Formally, the data generation process is:

for s in starcoderdata: prompt = fill_template(s) x, y = gpt_3_5_turbo.generate(prompt) if not duplicate(x, y): add_to_dataset(x, y)

The instruction-tuning loss is standard cross-entropy:

$$L_{inst}(\theta) = -\sum_{(x, y) \in D} \log P_\theta(y \mid x)$$

3. Training Objective and Optimization

The principal objective is standard next-token prediction on solutions given the prompt, using token-level cross-entropy:

$L = -\sum_t \log P(w_t \mid w_{<t}, x; \theta)$

Key training parameters:

• Optimizer: Adafactor (no explicit weight decay)
• Learning Rate: Initial $5 \times 10^{-5}$, 15 warmup steps, linear decay to zero
• Batch Size: Global batch size of 512 sequences
• Max Sequence Length: 1,216 tokens during OSS-Instruct tuning (1,024 when using Evol-Instruct)
• Epochs and Compute: 2 epochs over 75k examples, using two NVIDIA A100-80GB GPUs with PyTorch DDP.

No further self-supervised or task-general pretraining is performed; only supervised instruction-tuning is applied in these stages (Wei et al., 2023).

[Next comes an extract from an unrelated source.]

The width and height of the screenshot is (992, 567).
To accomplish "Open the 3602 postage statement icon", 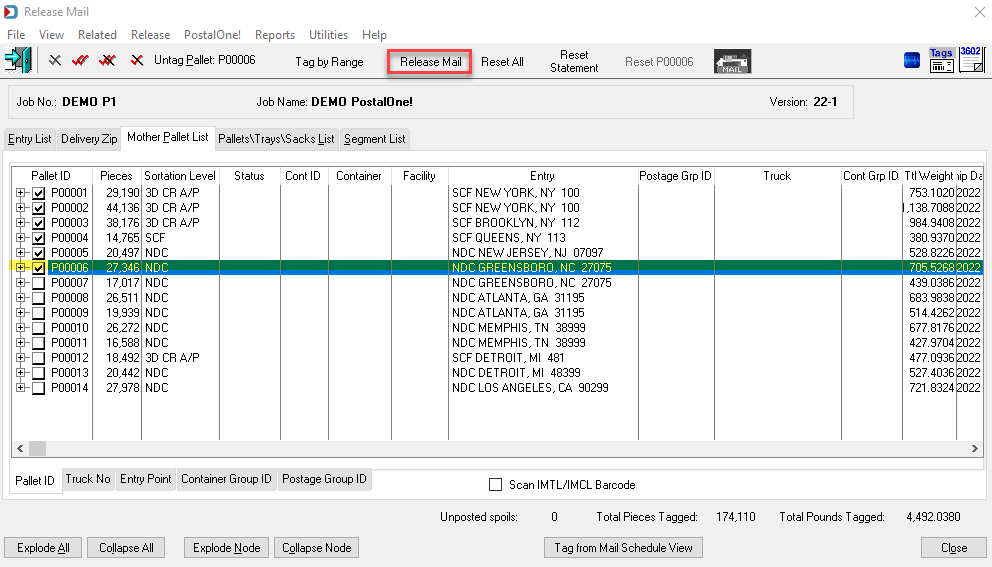I will [x=971, y=60].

4. Evaluation on Code Generation Benchmarks

Performance is assessed on several industry-standard benchmarks for text-to-code generation, including HumanEval(+), MBPP(+), MultiPL-E, and DS-1000. MagicoderS-CL and MagicoderS-CL⁺ are compared to CodeLlama-7B, ChatGPT, and WizardCoder models. Core results—using greedy decoding for pass@1—are summarized:

Model	HumanEval	HumanEval+	MBPP	MBPP+
CodeLlama-7B	37.8	34.1	57.6	45.4
MagicoderS-CL	60.4	55.5	64.2	52.6
MagicoderS-CL⁺	70.7	66.5	68.4	56.6
ChatGPT	72.6	65.9	81.7	69.4

On MultiPL-E, MagicoderS-CL substantially outperforms CodeLlama-7B across several languages (Java, JavaScript, C++, PHP, Swift, Rust). For DS-1000, MagicoderS-CL achieves ≈29.9%, and MagicoderS-CL⁺ reaches ≈37.5%, outperforming WizardCoder-15B. Notably, MagicoderS-CL⁺ surpasses ChatGPT on the HumanEval+ benchmark (66.5 vs. 65.9 pass@1). All open-source models ≤16B parameters are outperformed by MagicoderS-CL and its enhanced variant (Wei et al., 2023).

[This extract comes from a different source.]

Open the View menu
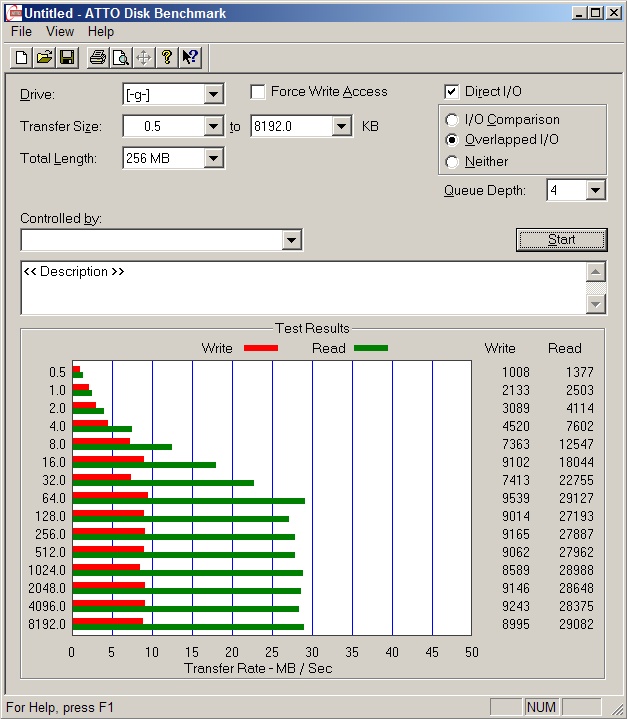 click(x=60, y=32)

An ablation demonstrates that direct finetuning on raw comment–function pairs degrades downstream performance, underscoring the value of the richer OSS-Instruct data.

5. Usage Patterns and Limitations

MagicoderS-CL can be practically employed for code synthesis tasks given minimal code seeds. Typical usage scenarios include:

• Python data science: Short initialization code (e.g., "import numpy as np; def foo(x):") prompts data-science assignments with solutions.
• System scripting: Shell snippet as prompt leads to generation of full Python script.
• Java engineering: Incomplete class signatures generate Spring-Boot application stubs.

Identified constraints and ongoing challenges:

• Dataset Size/Distribution: The instruction-tuning dataset is modest (75,000 examples) and predominantly Python (~57%).
• Solution Quality: Some outputs are noisy or incomplete, retained by design in line with UnnaturalCode.
• Infilling Support: Current CL variant does not support infilling or insertion tasks.
• Extension Directions: Future work includes scaling OSS-Instruct to larger CodeLlama variants (13B/34B), leveraging GPT-4 as a teacher, and constructing targeted seed-selection strategies (Wei et al., 2023).

6. Context and Research Significance

MagicoderS-CL introduces a rigorous, scalable approach to instruction data generation for code LLMs, leveraging abundant open-source repositories and the filtering capabilities of OSS-Instruct to control bias and enhance prompt diversity. Its empirical superiority over CodeLlama-7B and other open baselines, including on challenging hidden benchmarks, demonstrates the potential of synthetic, reference-guided instruction datasets. The methodology and artifacts, including datasets and prompt templates, are fully open-sourced for reproducibility and further study. This suggests a trajectory whereby large pre-trained code models can be efficiently specialized with targeted, high-diversity synthetic tasks, and motivates future research into open-source instruction-tuning for code generation (Wei et al., 2023).